What’s been happening in faith, science and culture?

Over the past month, these are the events in faith, science and culture that have been catching our attention.

17 JulyBrian Cox, physicist and broadcaster, made an interesting observation at the Starmus festival, which has just finished in Tenerife. The festival, which included Brian Eno, Stephen Hawking and Richard Dawkins, celebrated the synerygy between astronomy and music. Said Cox: ‘The fact that we’re in an insignificant physical speck in a possibly infinite universe is as easy or difficult to accept as that we are a very tiny temporal speck in a possibly infinite time span… But it’s a conversation that won’t be had by physicists. It’s a conversation that’s best had in art, philosophy, literature and theology. That’s where the meaning of the things we discover about the universe is teased out.’

17 JulyTheresa May and Angela Merkel, two of the politicians who will determine Europe’s future, both grew up as daughters in clergy households, notes The Economist. While May was the only child of an Anglican vicar in Oxfordshire, Merkel was the daughter of a Lutheran pastor in communist East Germany. Says The Economist: ‘Paradoxically enough, both Mrs May and Mrs Merkel may yet be remembered as Christian politicians who were adamantly open to the possibility of Islam being integrated into European liberal democracy.’

7 JulyThe Big Bang might have been a Big Bounce, new research by London physicists has shown. The reason? Because the early universe was so small, it might have been governed entirely by quantum mechanics. Says Dr Steffen Gielen: ‘Quantum mechanics saves us when things break down. It saves electrons from falling in and destroying atoms, so maybe it could also save the early universe from such violent beginnings and endings as the Big Bang and Big Crunch.’
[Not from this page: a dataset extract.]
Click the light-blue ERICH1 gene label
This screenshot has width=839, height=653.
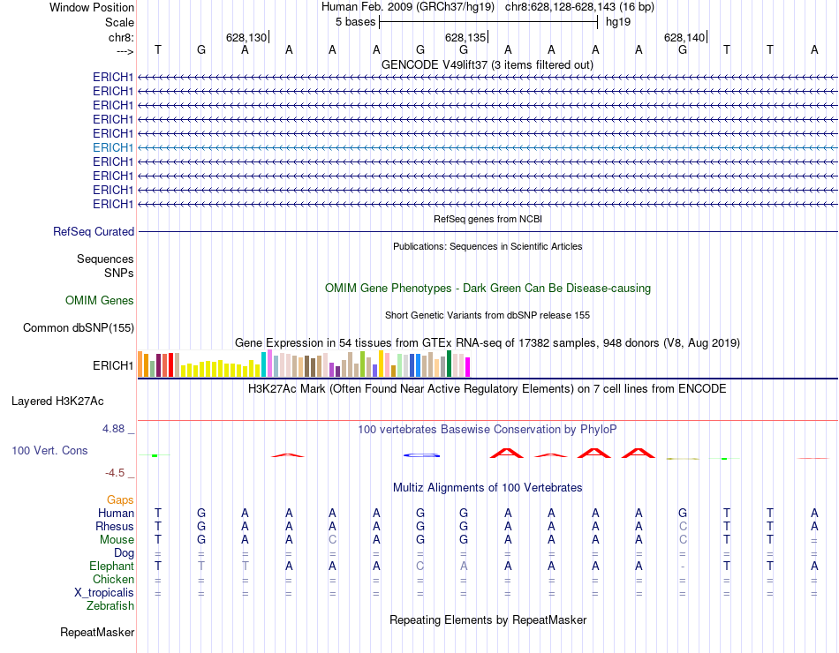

6 JulyJustin Brierley, host of Unbelievable? on Premier Radio, has a new video online called ‘How a dice can show that God exists’. Justin talks viewers through how it would have taken a gigantic streak of good luck to roll the dice so the universe would produce life. So gigantic, in fact, that the chances of it happening are 1 in 10 to the power of 55. This leaves us with a question: why is the universe so finely tuned for life?

2 JulyElie Wiesel, the Jewish author, activist, Nobel Laureate and Holocaust survivor, has died at the age of 87. Wiesel famously confronted God during his time in Auschwitz when a young boy was hanged by the camp guards. ‘Behind me, I heard the same man asking: “Where is God now?” And I heard a voice within me answer him: “Where is He? Here He is – He is hanging here on this gallows.”’ Wiesel’s struggle over God’s existence lasted his lifetime, emerging in books and interviews, including this interview. His most famous book, Night, is one of the major first-person acts of witness to the Holocaust.

29 JuneMarcus de Sautoy (mathematician and successor to Richard Dawkins as the Simonyi Professor for the Public Understanding of Science) has a new book out, What We Cannot Know. The philosopher Jonathan Rée reviewed the book and said: ’Finally, he comes back to his home discipline to argue, in the spirit of Gödel, that mathematics contains truths we cannot know. In an eye-catching conclusion, he then takes issue with those who regard science as a vindication of atheism: God may have died as a supernatural being with a personal interest in our welfare, but we might as well resuscitate him, according to Du Sautoy, by equating him with “the abstract idea of the things we do not know”.’

17 JuneKaren King, the professor who introduced ‘The Gospel of Jesus’s Wife’ to the world in 2012, and who has championed it ever since, has finally admitted that the fragment of papyrus, which implied that Jesus was married, may in fact be a fake. Commenting on dramatic new evidence about the story, Professor King of Harvard Divinity School, says, ‘It tips the balance towards forgery’.

24 MayRichard Dawkins told BBC News that he won’t be writing any more anti-religion books. Asked about whether he thought The God Delusion might have been a step too far in his vocal opposition to religion, he said, ‘I’ve stepped back. I haven’t written any more books along those lines. The God Delusion is a one-off. Not one that I’m ashamed of; I’m very proud of it. But it’s a one-off.’